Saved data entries
══════════════════════════════
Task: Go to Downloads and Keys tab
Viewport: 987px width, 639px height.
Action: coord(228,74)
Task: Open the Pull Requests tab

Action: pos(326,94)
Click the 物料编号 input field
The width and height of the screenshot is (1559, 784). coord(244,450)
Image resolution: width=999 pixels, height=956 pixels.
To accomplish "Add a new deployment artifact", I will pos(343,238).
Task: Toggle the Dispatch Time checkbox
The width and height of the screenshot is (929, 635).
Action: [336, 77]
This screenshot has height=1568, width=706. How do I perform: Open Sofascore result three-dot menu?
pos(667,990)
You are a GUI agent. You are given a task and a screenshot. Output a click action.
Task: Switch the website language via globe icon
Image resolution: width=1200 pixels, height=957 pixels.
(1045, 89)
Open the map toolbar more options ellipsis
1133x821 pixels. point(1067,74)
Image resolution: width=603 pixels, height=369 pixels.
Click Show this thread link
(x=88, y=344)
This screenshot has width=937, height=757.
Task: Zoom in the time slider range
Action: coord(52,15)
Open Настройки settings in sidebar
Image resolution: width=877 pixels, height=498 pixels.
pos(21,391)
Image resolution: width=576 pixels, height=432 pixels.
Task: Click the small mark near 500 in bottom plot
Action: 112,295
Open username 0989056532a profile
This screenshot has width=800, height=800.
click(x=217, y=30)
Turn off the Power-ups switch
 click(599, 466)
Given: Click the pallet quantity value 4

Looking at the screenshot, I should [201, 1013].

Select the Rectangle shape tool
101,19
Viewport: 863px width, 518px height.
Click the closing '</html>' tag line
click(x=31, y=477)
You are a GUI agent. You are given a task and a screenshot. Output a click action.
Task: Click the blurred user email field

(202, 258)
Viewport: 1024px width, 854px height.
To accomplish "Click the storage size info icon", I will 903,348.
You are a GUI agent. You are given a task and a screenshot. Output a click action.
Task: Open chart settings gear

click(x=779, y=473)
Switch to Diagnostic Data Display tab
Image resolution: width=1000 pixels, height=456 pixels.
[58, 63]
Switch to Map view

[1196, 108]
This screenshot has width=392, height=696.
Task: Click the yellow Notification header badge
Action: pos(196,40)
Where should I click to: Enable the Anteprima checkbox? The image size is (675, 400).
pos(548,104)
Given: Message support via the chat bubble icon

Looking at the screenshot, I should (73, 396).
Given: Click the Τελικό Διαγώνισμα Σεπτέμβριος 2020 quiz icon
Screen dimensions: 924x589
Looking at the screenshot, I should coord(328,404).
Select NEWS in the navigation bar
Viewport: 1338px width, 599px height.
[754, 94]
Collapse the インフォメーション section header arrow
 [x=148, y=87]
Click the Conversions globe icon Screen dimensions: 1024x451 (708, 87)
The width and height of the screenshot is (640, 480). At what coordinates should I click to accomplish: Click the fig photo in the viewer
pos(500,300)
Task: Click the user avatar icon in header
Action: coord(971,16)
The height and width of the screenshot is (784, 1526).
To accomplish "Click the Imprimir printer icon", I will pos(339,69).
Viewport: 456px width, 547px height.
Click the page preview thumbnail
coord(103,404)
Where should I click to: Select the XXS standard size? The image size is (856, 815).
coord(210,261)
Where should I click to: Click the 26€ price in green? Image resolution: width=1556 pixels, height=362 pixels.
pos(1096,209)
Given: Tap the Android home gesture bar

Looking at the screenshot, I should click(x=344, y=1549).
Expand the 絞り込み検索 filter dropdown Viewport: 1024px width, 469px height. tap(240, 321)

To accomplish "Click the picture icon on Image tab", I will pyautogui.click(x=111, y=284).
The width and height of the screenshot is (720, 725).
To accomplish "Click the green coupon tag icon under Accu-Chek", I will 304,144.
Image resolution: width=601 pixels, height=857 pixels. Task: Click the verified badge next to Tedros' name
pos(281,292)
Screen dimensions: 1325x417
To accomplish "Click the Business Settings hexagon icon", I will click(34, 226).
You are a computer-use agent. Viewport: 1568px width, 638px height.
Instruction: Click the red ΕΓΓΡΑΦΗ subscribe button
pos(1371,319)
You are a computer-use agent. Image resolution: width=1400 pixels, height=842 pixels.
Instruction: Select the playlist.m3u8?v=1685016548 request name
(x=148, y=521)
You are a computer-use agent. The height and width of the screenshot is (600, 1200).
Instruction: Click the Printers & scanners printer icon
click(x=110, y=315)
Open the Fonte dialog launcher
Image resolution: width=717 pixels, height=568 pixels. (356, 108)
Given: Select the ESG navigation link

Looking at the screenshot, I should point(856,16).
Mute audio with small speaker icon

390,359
══════════════════════════════
Lines above with "will" in them are the ones to copy.

#### Output below:
To accomplish "Add a new deployment artifact", I will pos(343,238).
To accomplish "Click the storage size info icon", I will 903,348.
To accomplish "Click the Imprimir printer icon", I will pos(339,69).
To accomplish "Click the picture icon on Image tab", I will pyautogui.click(x=111, y=284).
To accomplish "Click the green coupon tag icon under Accu-Chek", I will 304,144.
To accomplish "Click the Business Settings hexagon icon", I will click(34, 226).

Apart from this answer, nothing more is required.